Trois ans de prison ferme. C’est la peine infligée, confirmée en appel et validée par la Cour de cassation, à un enseignant reconnu coupable d’agressions sexuelles sur cinq fillettes dans une école primaire de Beni Tadjite, province de Figuig. Une décision définitive, pourtant jamais exécutée. Aujourd’hui, l’homme vit librement. Les familles, elles, vivent avec une plaie béante et une justice silencieuse.
Une justice rendue… mais jamais appliquée
L’affaire est aussi glaçante qu’édifiante. Dès octobre 2019, plusieurs parents alertent sur les comportements déplacés d’un enseignant de français à l’école Dakhla. Des fillettes âgées de 8 à 9 ans parlent d’attouchements, de gestes déplacés, de traumatismes. L’enquête est ouverte, le procès a lieu en 2021. Le jugement tombe. Il est confirmé à chaque niveau de la justice marocaine. Et pourtant, rien.
L’homme, marié et père de famille, continue à vivre dans la région, sous les yeux d’une population choquée, d’enfants traumatisés, de familles détruites. Pire encore : les autorités judiciaires, pourtant saisies, gardent le silence.
Une lettre ouverte contre l’oubli
Cinq familles, dans un élan de dignité, viennent d’adresser une lettre ouverte au ministère public et au procureur général près la Cour d’appel d’Oujda.

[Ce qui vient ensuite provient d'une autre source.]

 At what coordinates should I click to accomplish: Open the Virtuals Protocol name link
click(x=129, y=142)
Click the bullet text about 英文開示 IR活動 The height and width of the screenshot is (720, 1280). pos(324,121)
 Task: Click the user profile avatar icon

Leur message est simple : appliquez la loi, faites respecter la justice, protégez nos enfants.
Ce silence, disent-elles, est une insulte à la mémoire de leurs filles, à leur combat, à la confiance placée dans les institutions. Leur correspondance dénonce une situation « incompréhensible » qui met en péril « l’autorité de la justice » et laisse les victimes dans l’angoisse et l’humiliation.
L’innocence brisée, le silence imposé
« Ma fille a aujourd’hui 13 ans, mais elle n’a jamais vraiment pu sortir de ce cauchemar », raconte Houcine Boukheddou, l’un des pères. Il a quitté son emploi pour rester à ses côtés, faute de structures psychiatriques disponibles dans cette région oubliée.

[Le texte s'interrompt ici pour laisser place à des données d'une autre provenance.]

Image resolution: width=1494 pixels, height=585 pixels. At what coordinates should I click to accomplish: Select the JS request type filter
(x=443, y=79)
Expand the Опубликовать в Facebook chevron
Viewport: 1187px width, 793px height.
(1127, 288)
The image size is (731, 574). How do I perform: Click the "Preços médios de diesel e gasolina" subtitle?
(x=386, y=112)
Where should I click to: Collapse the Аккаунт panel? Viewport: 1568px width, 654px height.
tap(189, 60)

« On nous avait promis que justice serait rendue. Mais à quoi sert une condamnation si elle n’est pas suivie d’effet ? », interroge-t-il, la gorge serrée.
Un scandale d’État
Ce dossier révèle une vérité dérangeante : au Maroc, même une condamnation définitive ne garantit pas l’emprisonnement d’un pédophile. La question est grave, le signal envoyé est dramatique. Que faut-il de plus pour faire appliquer une peine ? Pourquoi ce laxisme ? Quels réseaux ou inerties protègent encore un homme condamné pour avoir souillé l’innocence d’enfants ?

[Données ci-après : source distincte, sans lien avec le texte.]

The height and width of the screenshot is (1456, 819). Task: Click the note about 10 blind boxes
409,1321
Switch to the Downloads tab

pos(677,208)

Tandis que le Maroc affiche, sur la scène internationale, sa volonté de renforcer les droits de l’enfant, le cas de Beni Tadjite témoigne de tout le contraire : une impunité inquiétante, une justice désarmée ou désintéressée, et des familles abandonnées.
Les familles ne lâcheront pas
Malgré les humiliations, malgré l’abandon, les familles des victimes continuent à croire en la justice de leur pays. Mais elles préviennent : leur patience a des limites. Si les institutions ne réagissent pas, c’est l’ensemble de l’édifice judiciaire qui en sortira affaibli. Et les victimes, elles, resteront à jamais marquées, dans un pays qui n’a pas su les protéger.